Monday, August 31, 2020
What do you seek?
Please ignore my typos in the earlier posts. I realised the more passionate I am, the worse my spelling becomes. Also, another update in the life that is well, mine.
I signed up for a matchmaking agency.
Please hold all your laughter. Even I, at 26, did not think I would have done this so early on in my life. I figured I've tried most avenues to meet people, why not find the very ones who have made matchmaking their career am I right?
The most fun part would be the calls where they ask you what you want in a partner. I almost got stumped at this. What do I want in a partner? Same thing as everyone else, really.
Someone who is kind and thoughtful, has a similar sense of humour, enjoys the outdoors?
But even as I was walking through my 'criteria' of guys I would want to meet, I could not help wondering what the other side of the convo would be like. What do guys look for in girls - and would I ever fit someone's criteria?
The idea of it seemed pretty scary to me - that I was essentially breaking myself down into points. Did I have a good-enough face or figure? Would my salary be enough to match up to him? Would my education level match up and would we be able to carry on and have good banter? Was I even smart enough to know how to act on a date?
For as much as school has taught me the right way to structure an essay or the right way to tackle a problem - i never thought i would hit this issue in my mid-twenties: I have no idea how to suss a potential partner out. I'm still in the midst of getting myself verified for this process - and I'm filled with a tinge of fear that these curated dates (amounting to about $100 each time I get a new date) could potentially be someone I end up with.

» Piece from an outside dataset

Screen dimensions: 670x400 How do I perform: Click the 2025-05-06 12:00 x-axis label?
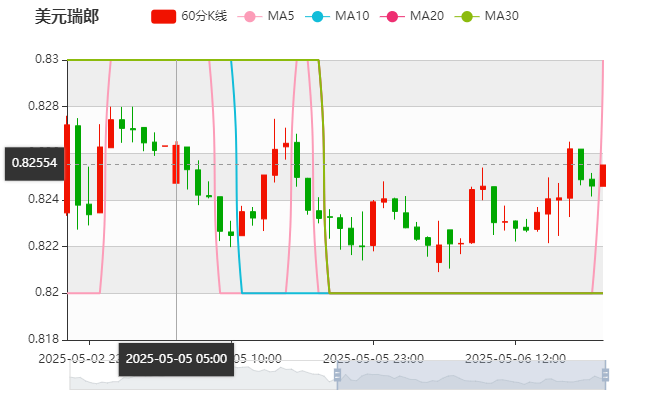(x=517, y=358)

Or it could go up in flames.
Either way, I feel in control of this next relationship path if you will. I'll write about each date as they come and perhaps we'll see if I mature through this process. Sometimes, I feel I lost a part of my youth as I was too focused on getting things right and just being the best I could be. I've missed out on opportunities to have really good relationships with people in my life.
What is my point of saying all this? Maybe I'm just trying to tell myself this is a good move to take and that it's a right path to head towards. If not, get ready for a bunch of really interesting meetups and we'll see how it goes from here on out.
Take care and take back 2020 everyone! We've got 4 months left.